Gedenkstättenfahrt nach Krakau und Auschwitz

17.06.2019

In diesem Jahr fand zum ersten Mal für Schüler*innen des 10. Jahrgangs eine Gedenkstättenfahrt statt.

So besichtigten wir u. a. das jüdische Viertel in Krakau, die Fabrik von Oskar Schindler und das Konzentrationslager Auschwitz. Ein ausführlicher Bericht über unsere Erlebnisse und Erfahrungen folgt

 

Besuch des EL-DE-Haus in Köln

30.04.2019

Zur Vorbereitung unserer Gedenkstättenfahrt nach Krakau und Auschwitz haben wir am 30.04. das EL-DE-Haus in Köln besucht.

 

Das EL-DE-Haus ist ein ursprünglich als Wohn- und Geschäftshaus konzipiertes Haus in Köln, das als Gestapo-Dienststelle und Gefängnis zwischen 1935 und 1945 zum Inbegriff nationalsozialistischer Schreckensherrschaft in Köln wurde.

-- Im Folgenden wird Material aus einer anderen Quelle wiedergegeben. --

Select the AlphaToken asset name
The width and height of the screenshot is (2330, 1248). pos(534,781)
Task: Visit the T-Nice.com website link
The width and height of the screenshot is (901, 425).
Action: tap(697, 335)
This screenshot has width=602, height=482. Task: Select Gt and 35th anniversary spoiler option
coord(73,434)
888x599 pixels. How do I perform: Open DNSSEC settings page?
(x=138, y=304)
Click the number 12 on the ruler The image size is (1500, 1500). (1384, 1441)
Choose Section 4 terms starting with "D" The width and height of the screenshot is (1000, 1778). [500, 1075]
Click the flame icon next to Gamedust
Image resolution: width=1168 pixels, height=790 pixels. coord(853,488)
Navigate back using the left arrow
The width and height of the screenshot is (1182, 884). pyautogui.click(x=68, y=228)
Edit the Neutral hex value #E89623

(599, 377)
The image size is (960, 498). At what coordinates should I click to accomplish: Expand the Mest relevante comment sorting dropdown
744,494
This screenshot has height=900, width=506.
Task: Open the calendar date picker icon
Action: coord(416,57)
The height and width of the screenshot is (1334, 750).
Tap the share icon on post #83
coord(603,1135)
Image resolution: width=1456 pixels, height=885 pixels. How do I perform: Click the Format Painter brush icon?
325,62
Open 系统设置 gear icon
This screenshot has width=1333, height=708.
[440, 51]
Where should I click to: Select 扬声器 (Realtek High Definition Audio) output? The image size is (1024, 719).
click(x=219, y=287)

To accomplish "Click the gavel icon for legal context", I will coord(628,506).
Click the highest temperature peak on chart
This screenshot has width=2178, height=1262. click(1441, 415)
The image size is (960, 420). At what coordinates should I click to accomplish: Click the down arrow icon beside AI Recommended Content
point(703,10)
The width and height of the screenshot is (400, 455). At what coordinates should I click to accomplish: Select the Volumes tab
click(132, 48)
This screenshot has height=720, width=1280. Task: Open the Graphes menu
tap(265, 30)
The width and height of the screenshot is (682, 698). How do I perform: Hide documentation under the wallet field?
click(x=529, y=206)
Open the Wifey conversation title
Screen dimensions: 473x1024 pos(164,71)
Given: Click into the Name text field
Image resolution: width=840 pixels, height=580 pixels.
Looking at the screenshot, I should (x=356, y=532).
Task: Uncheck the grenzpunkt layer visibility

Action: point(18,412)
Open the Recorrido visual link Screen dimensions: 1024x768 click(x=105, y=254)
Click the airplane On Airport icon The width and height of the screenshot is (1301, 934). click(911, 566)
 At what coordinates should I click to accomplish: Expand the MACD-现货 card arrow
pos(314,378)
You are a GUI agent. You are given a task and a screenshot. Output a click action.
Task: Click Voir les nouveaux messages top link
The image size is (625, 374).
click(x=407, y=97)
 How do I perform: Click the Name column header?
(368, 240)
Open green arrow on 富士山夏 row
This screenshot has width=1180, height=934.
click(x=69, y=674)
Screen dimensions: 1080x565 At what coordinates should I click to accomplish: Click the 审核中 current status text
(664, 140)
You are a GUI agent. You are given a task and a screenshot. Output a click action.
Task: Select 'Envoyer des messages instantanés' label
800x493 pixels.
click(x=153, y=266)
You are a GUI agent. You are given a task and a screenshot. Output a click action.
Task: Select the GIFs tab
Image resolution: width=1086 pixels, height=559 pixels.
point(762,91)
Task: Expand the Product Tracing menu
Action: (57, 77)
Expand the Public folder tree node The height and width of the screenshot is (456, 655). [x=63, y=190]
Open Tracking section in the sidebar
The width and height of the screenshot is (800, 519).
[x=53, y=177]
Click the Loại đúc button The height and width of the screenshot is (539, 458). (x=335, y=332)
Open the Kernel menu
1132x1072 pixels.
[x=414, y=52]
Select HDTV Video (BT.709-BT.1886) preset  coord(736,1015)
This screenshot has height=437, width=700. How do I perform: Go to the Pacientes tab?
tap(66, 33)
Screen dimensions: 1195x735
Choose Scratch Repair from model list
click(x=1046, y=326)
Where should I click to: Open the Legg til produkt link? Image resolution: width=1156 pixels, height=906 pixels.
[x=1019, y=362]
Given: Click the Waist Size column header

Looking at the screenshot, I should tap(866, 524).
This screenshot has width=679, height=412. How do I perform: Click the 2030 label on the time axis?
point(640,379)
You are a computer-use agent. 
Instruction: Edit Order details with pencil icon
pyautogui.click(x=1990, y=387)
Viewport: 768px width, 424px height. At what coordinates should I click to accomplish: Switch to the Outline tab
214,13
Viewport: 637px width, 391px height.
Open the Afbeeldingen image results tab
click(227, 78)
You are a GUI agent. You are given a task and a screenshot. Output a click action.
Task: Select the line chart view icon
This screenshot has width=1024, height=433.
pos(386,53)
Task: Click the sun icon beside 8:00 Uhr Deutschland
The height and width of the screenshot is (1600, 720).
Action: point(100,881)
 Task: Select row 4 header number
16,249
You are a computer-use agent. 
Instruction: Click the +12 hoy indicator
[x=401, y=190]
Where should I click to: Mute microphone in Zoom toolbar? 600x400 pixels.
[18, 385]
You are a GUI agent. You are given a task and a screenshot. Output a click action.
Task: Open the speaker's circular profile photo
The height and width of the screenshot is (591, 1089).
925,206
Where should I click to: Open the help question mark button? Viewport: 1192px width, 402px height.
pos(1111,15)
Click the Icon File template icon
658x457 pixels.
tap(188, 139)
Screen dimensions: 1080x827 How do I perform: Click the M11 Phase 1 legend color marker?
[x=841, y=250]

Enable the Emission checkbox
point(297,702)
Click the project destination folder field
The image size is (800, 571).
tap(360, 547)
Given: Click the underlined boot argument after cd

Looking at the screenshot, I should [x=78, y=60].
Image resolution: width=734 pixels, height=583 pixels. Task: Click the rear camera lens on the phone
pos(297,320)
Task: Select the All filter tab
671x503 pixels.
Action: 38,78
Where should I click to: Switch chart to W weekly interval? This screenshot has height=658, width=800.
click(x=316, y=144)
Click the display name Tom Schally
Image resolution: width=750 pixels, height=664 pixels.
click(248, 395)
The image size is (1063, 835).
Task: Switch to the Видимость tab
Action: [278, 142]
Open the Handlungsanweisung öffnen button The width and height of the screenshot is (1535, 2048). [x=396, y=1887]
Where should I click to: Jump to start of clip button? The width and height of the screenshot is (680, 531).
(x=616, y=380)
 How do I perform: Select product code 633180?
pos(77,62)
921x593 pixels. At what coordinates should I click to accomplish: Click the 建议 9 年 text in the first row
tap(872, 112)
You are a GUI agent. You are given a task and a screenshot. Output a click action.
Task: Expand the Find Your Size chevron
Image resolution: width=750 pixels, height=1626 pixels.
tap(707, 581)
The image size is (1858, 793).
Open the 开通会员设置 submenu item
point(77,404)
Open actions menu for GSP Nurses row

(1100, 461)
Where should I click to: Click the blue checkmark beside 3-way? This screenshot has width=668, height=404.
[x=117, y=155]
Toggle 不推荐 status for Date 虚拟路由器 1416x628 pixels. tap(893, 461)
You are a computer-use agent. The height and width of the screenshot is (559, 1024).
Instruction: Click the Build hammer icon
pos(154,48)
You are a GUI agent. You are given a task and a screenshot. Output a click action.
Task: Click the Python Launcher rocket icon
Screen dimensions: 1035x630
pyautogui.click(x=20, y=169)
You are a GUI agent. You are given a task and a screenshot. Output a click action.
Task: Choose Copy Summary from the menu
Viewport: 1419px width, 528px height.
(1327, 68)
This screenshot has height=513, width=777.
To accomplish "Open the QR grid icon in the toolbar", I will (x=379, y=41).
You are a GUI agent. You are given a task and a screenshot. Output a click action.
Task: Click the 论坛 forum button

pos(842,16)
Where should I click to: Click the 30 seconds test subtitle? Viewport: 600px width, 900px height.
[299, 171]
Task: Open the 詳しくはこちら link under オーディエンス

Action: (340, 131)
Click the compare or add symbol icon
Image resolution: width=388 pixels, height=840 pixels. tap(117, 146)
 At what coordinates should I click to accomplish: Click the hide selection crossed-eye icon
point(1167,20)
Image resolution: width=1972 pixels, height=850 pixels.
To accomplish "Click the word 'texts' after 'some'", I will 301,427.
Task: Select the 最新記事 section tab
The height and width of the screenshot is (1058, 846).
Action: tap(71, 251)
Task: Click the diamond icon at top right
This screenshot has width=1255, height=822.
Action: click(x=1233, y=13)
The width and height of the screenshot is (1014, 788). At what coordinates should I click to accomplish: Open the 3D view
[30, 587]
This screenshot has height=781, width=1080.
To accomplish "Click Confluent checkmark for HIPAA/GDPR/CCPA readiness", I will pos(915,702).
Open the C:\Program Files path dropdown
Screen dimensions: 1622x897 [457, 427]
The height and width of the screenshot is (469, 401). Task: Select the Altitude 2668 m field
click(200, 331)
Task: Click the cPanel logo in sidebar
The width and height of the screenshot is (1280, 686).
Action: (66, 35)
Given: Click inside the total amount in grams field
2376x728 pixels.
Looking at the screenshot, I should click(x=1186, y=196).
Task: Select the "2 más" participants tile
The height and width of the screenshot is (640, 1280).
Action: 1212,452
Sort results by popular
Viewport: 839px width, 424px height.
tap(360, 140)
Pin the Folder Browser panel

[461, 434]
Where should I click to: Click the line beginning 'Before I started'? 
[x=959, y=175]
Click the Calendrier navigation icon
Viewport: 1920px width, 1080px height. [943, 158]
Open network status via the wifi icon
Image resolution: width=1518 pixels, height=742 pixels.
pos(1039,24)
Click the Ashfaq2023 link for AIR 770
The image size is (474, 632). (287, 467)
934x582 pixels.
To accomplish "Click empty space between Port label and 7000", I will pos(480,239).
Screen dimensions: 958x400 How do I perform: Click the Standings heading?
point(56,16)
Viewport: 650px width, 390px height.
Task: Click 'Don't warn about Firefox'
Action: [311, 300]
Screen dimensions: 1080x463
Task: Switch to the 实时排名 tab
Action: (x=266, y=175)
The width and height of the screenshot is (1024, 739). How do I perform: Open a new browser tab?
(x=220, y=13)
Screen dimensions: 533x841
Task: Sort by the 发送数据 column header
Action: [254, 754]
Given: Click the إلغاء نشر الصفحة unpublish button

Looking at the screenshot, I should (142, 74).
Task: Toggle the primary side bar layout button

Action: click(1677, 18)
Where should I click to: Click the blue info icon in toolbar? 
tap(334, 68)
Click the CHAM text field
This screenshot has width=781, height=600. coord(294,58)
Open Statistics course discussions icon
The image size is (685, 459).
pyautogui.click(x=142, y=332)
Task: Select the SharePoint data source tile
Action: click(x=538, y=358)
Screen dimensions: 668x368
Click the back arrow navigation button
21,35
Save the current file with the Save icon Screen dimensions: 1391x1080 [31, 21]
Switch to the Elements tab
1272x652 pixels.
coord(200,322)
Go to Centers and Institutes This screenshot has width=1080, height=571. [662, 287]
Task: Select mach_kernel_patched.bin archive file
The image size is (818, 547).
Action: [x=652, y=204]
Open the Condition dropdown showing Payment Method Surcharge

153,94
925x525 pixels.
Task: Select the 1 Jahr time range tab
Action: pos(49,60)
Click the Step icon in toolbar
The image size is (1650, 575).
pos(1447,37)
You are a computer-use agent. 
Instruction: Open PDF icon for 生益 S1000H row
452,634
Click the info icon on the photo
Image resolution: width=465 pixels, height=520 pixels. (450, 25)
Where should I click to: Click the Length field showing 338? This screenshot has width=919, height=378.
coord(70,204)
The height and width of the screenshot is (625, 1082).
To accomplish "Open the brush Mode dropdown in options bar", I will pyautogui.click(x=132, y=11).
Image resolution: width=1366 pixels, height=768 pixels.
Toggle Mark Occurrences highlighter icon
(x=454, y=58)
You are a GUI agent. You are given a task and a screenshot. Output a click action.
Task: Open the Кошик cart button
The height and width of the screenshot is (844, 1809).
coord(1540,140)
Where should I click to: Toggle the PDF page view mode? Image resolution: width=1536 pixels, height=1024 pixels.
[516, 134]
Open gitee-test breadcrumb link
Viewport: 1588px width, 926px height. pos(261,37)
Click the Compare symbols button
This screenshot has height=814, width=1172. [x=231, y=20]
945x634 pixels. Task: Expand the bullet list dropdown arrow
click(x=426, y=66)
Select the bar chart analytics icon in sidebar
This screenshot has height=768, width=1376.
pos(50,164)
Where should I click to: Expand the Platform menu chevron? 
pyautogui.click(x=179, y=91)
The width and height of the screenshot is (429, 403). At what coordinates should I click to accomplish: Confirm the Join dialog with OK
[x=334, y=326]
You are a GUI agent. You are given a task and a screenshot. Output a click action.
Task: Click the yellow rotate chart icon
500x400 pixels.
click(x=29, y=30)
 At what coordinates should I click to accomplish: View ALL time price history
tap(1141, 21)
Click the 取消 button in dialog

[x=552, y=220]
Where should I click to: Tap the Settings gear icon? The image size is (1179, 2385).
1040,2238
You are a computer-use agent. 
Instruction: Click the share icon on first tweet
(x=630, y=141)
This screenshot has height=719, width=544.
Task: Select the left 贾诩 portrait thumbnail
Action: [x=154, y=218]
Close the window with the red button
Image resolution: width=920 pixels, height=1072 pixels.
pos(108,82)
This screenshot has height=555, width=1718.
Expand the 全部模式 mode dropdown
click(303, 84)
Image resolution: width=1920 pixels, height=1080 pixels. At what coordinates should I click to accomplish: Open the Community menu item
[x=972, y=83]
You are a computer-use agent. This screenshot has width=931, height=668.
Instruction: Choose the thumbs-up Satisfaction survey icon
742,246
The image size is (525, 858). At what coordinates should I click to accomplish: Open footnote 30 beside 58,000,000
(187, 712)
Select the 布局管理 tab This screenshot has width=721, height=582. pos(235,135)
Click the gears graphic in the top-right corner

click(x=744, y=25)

Zu Beginn unseres Besuchs erhielten wir in einem Gespräch alle wichtigen Infos zu EL-DE-Haus und seiner Geschichte. Danach hatten wir Gelegenheit die alten Gefängniszellen usw. zu besichtigen und bekamen so einen Eindruck, wie es zur Zeit des Nationalsozialismus in dem Gefängnis zuging.

In dem anschließenden Workshop konnten wir selbstständig mit Unterstützung der Mitarbeiterinnen des EL-DE-Haus zum Thema arbeiten. Unser Schwerpunkt lag dabei auf der Frage, wie es überhaupt zur Schreckensherrschaft der Nationalsozialisten kommen konnte.

Der Besuch war ein weiterer interessanter Baustein bei der Vorbereitung unserer Gedenkstättenfahrt. Außerdem gab es schon einige Treffen, in denen wir uns mit der Zeit des Nationalsozialismus beschäftigt haben. Den Film „Schindlers Liste“ haben wir uns in diesem Zusammenhang auch gemeinsam angesehen, um so einen ersten Eindruck zu bekommen, da wir in Krakau auch das jüdischen Viertels und die ehemalige Fabrik von Oskar Schindler besuchen werden.